At this stage of my working life it’s time to acknowledge that I am not a particularly socially observant person. If I had recognised this earlier perhaps I should have used it to answer the interview question: “Tell me about your weaknesses”. Since I have
always worked in the creative aspects of the digital IT marketing space, the struggle for women’s equality and Gay rights pretty much passed me by. From my first job out of university as a rookie IT consultant with Arthur Andersen (now Accenture) powerful women were just part of my working life. I appreciate or resent women in the workplace as much as I do a man whether they are straight or Gay and, honestly, I can rarely tell the difference.
For example, Gretchen if your reading this I’m still pissed off with you when three weeks out of college you made me stay up all night at that Chicago training centre trying to spot the mistake in my brilliant COBOL computer code when it was a simple spelling error (I was using ‘centre’ the English way rather than the American one) that prevented that code from compiling. You should have told me! As for understanding prejudice against homosexuals, it just never occurred to me to think this was a big issue until I worked on two corporate magazines called TEMPUS and Managing Today in 1990s. Outside the Islington flat of the brilliant Gay contracted editor there was a colourful striped flag hanging which to my shame for the first six months I thought was that of Jamaica, until I asked him about its significance. In short, I work in markets which are always judging outputs and performance and accepting of equality, new ideas and change. So am I. (There you go; this was the answer I should have given to the “What are your strengths?” interview question).
With this in mind, the first thing to say about the impact of the millennials on modern working life is that you don’t have to be socially observant to notice them. Their workplace behaviour is jarring to the ordered mind. It’s interesting to me that if you research the effect of millennials on the workplace one of the things that seems to come up in their favour is that they are ‘sharers’ and want to be ‘included early on in projects’ by being ‘engaged’. In my experience this is most definitely true.
The millennials I’ve worked with in a variety of organisations want to be engaged but on their terms. They want to be themselves and be respected for who they are without having to give too much up in terms of conforming to what might be conventional office norms. I run digital strategy workshops and have a gentle policy of sterilising the workshop environment of clothes, phones and bags that may interfere with people movement if participants have to get up to do some white boarding. At one recent workshop a millennial brought in a huge tub of smelly soup and a baguette (with the accompanying baggage of utensils and paper bags) from Pret. He fully intended to munch his lunch as I kicked things off. When questioned about this he simply stated that this was “just what he did” and that "he was hungry.” This is the first characteristic in a nutshell that strikes you about millennials: the ‘I need to be me and I need to be satisfied’ thingy.

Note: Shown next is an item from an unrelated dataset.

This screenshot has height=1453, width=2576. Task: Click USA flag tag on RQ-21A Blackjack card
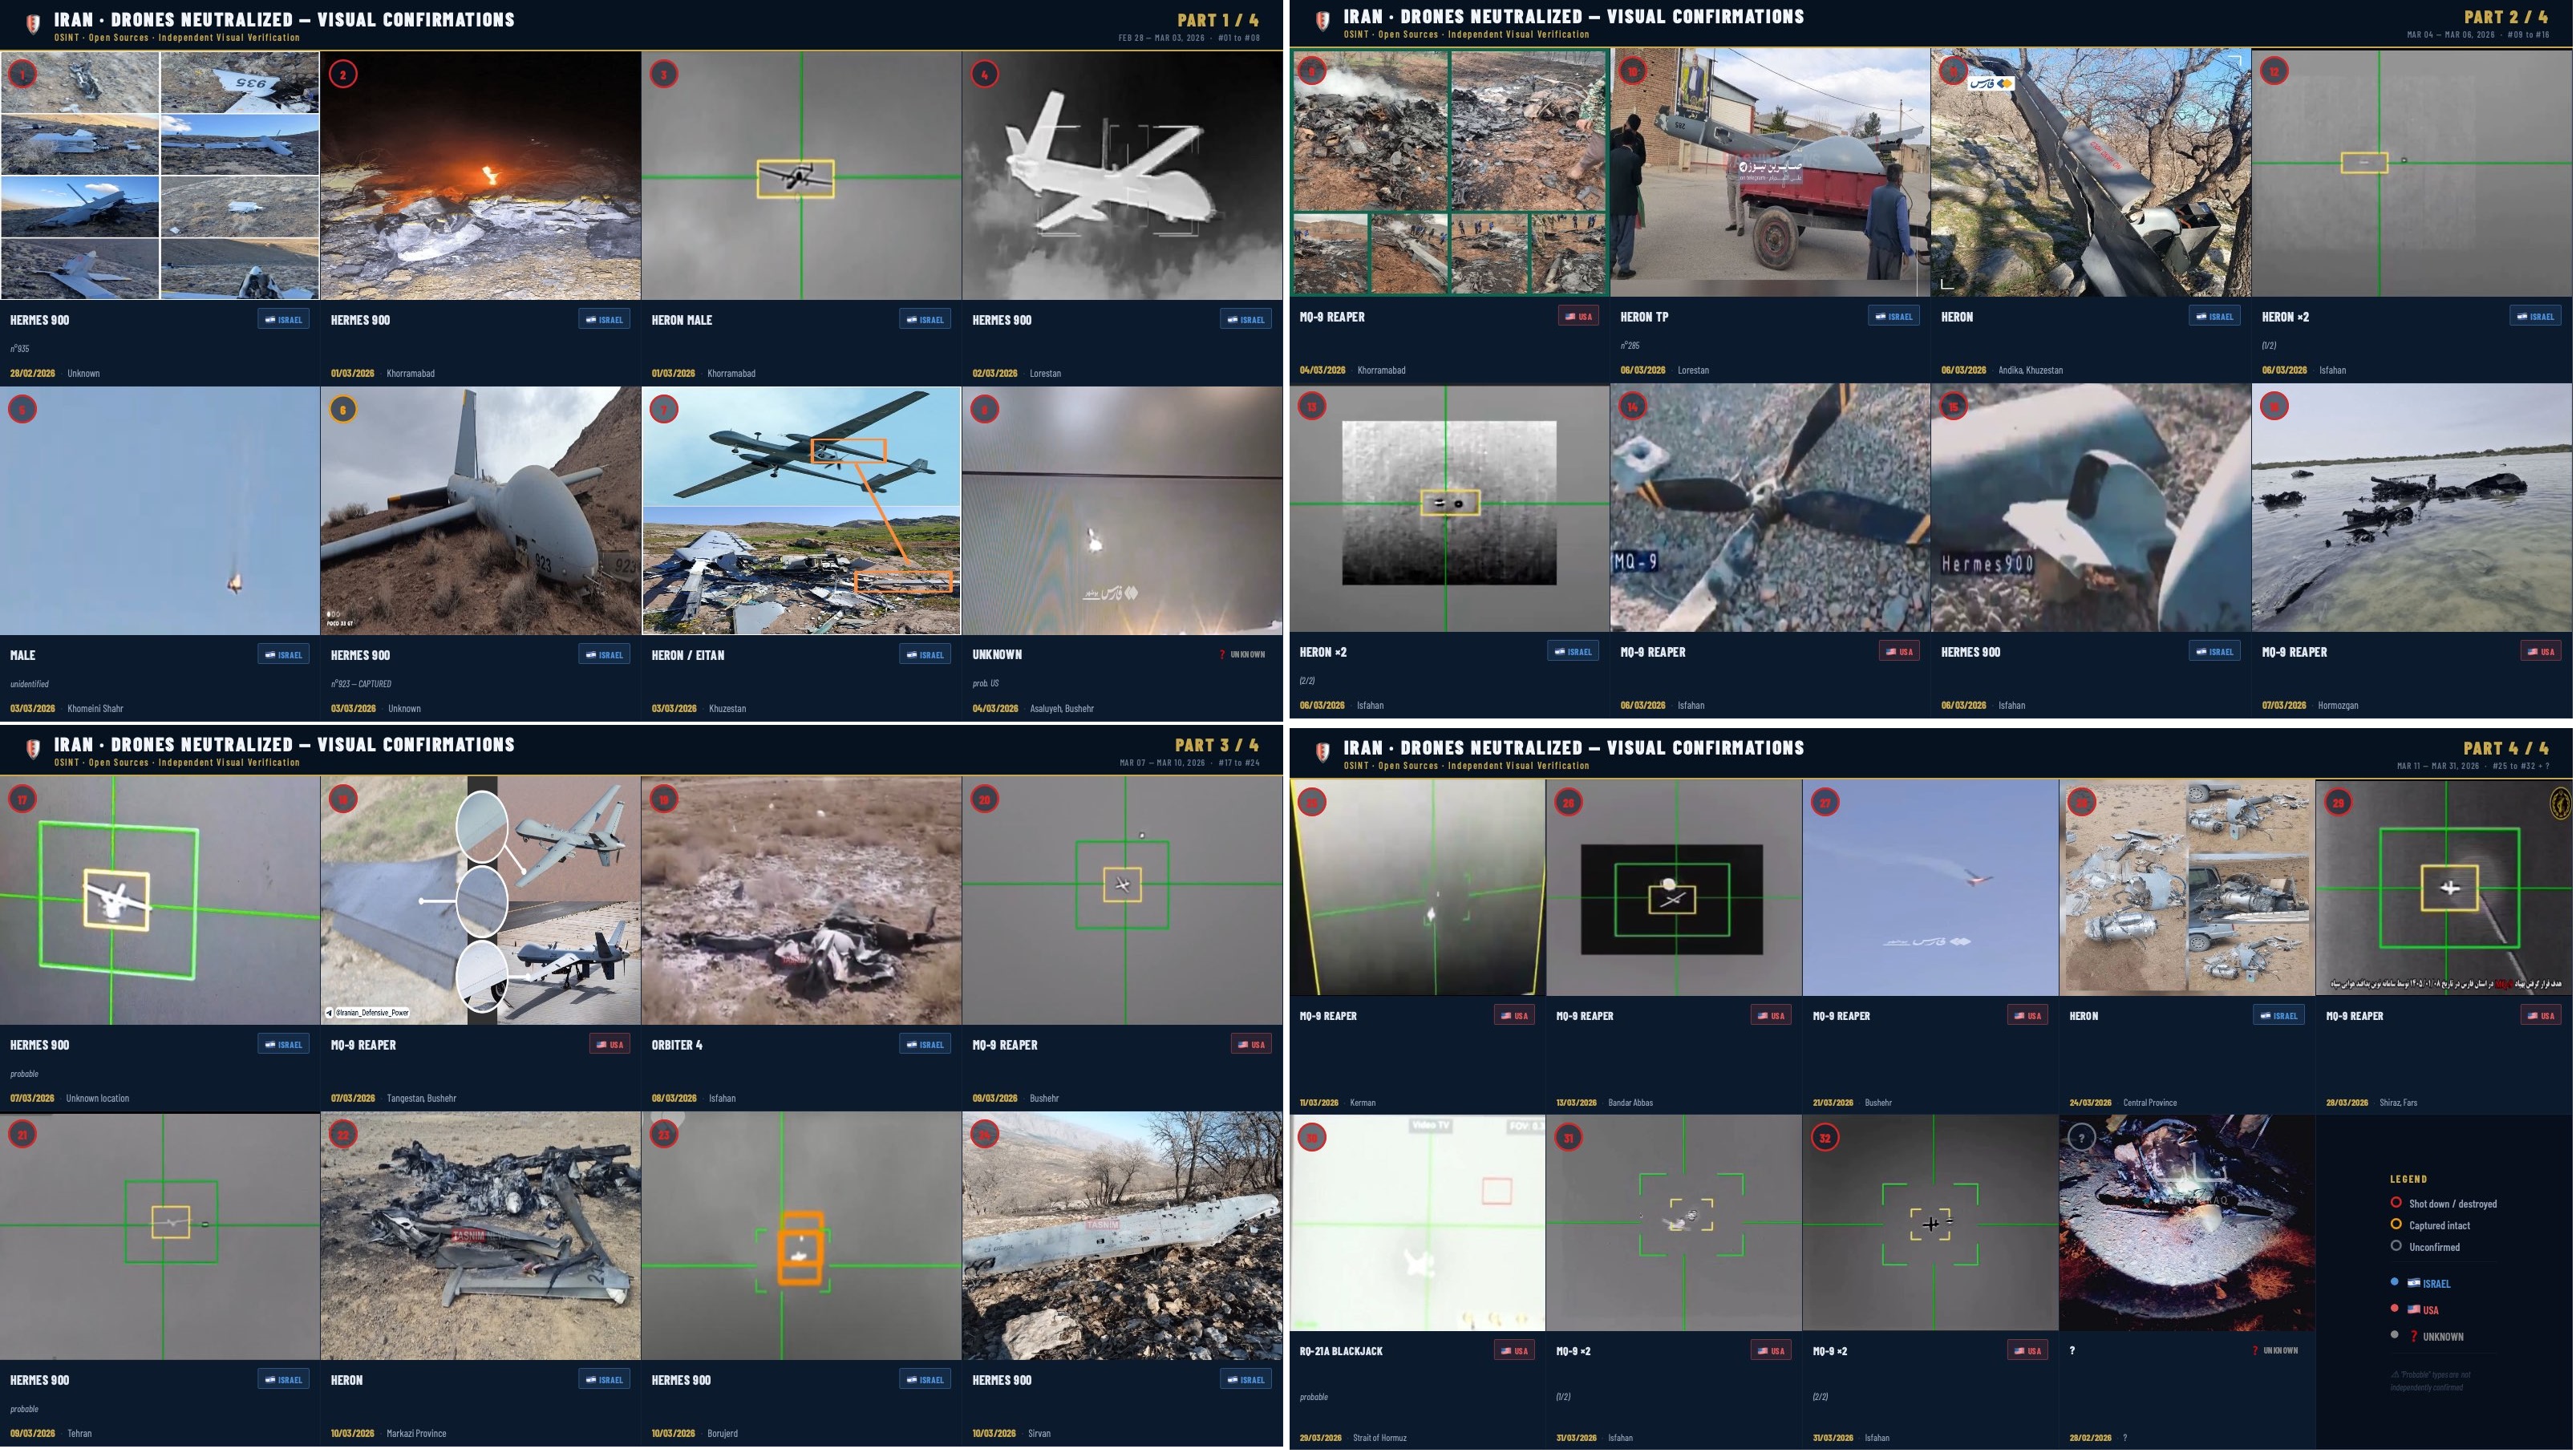(1514, 1351)
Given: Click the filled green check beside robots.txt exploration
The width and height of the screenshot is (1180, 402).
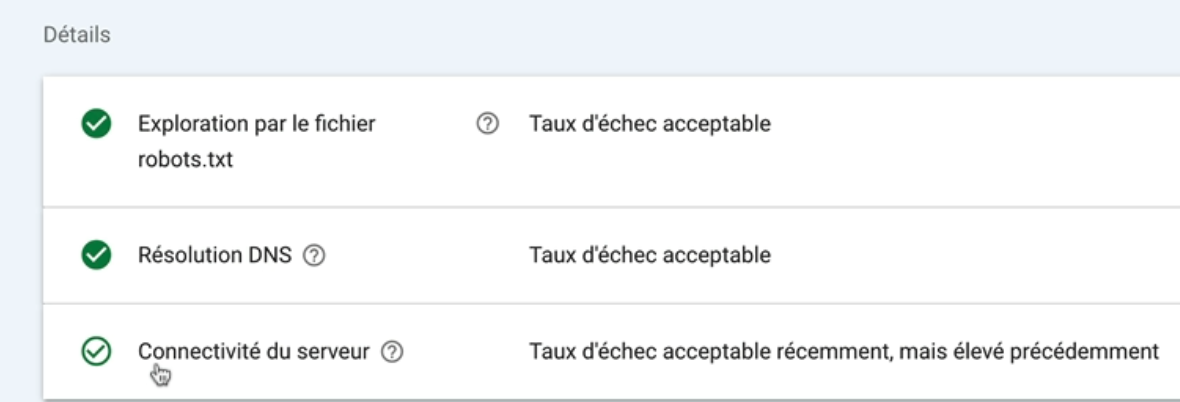Looking at the screenshot, I should pyautogui.click(x=96, y=123).
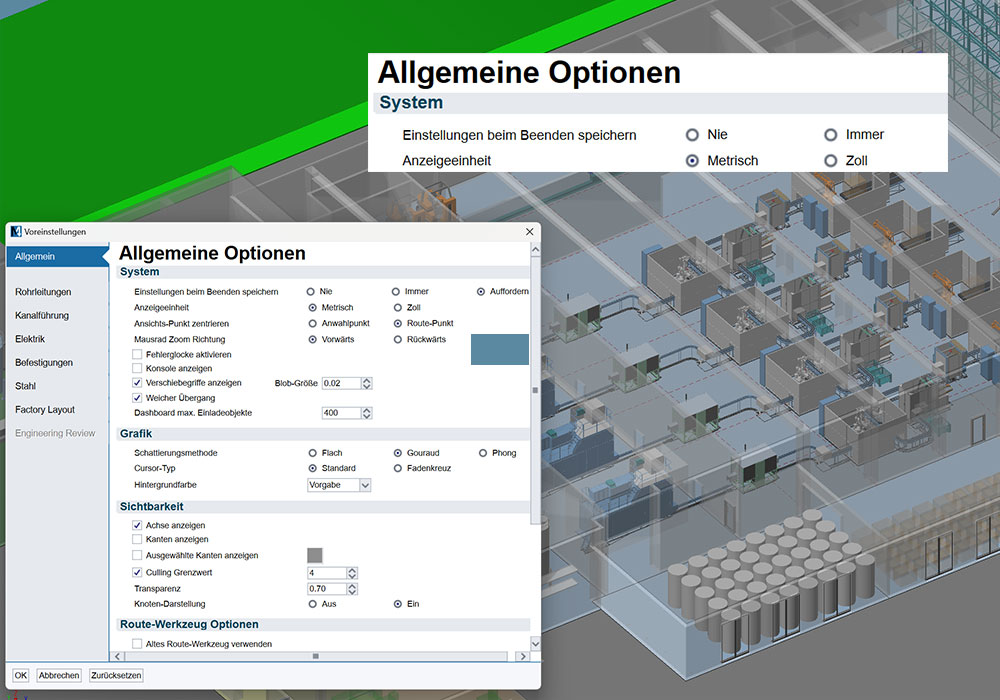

If you have read this far, then you are likely not a millennial as in my experience most millennials have trouble reading anything of value over 500 words. That’s why all blog based start-ups with them in mind have snippets of information rather than articles of informative substance. The creators of millennial content know their audience since they also increasingly note how long it takes to read a written piece (almost always less than a minute). In fact, a recent press report stated that university professors in the UK say that millennial students can’t cope with reading a book cover to cover.
At his point as a non-millennial you will expect me to mention the amount of time that millennials spend with their face in a screen. Since I’m a digital warrior, it would be hypocritical if this bothered me except with millennials it seems to have the consequential effect that it can hamper real life human communications in a commercial environment. Particularly if there is a chance of them being rejected in some way. Perhaps today’s businesses need to follow the lead of US and UK universities where I’m told it is now common to have ‘safe zones’ where people are neither rejected nor challenged.
More seriously, fear of even mild rejection has commercial consequences. I recently helped organise the Exhibition stand at a conference in the US where one of the devious plans I hatched to drive traffic to our stand was to hand out the superb leaflet that I devised promoting my clients ideas to the hundreds of people waiting to get through security and into the adjoining conference. Exhibition marketing 101, except getting millennial help with this was near impossible. The immortal words of one response to my request still rings in my ears: “They won’t be interested! They may throw them back at me!” Which of course begs the question; if you think this why did you bother getting on the plane and flying over with us to staff the exhibition stand in the first place? This was not an exercise in virtual reality!
Many of my peers describe millennials as self-centred, self-absorbed, self-obsessed. Is this right? As a self-confessed not very socially observant person what I do know other than thinking that generalising is very dangerous and that any one of these terms does it for me. Today’s UK millennials face increasing competition for jobs in the workplace from millennials in other countries and from innovative automation. There has never been a time when understanding where you fit in as an individual and can ADD VALUE is more important to making a commercial living. It may be as one of my colleagues said when assessing the historical value of millennials: “We’ll only find out their real value when we're hit by the next really big financial crisis or when the next war comes along.” On reflection, how a generation responds to crises has been the benchmark for evaluating their true value since the ‘Greatest Generation’ defeated fascism in WWII. The historical mark of that Generation in facing down an existential threat is assured and they didn’t even have the benefit of recording it all in Selfies! So watch this space. Hope lives eternal.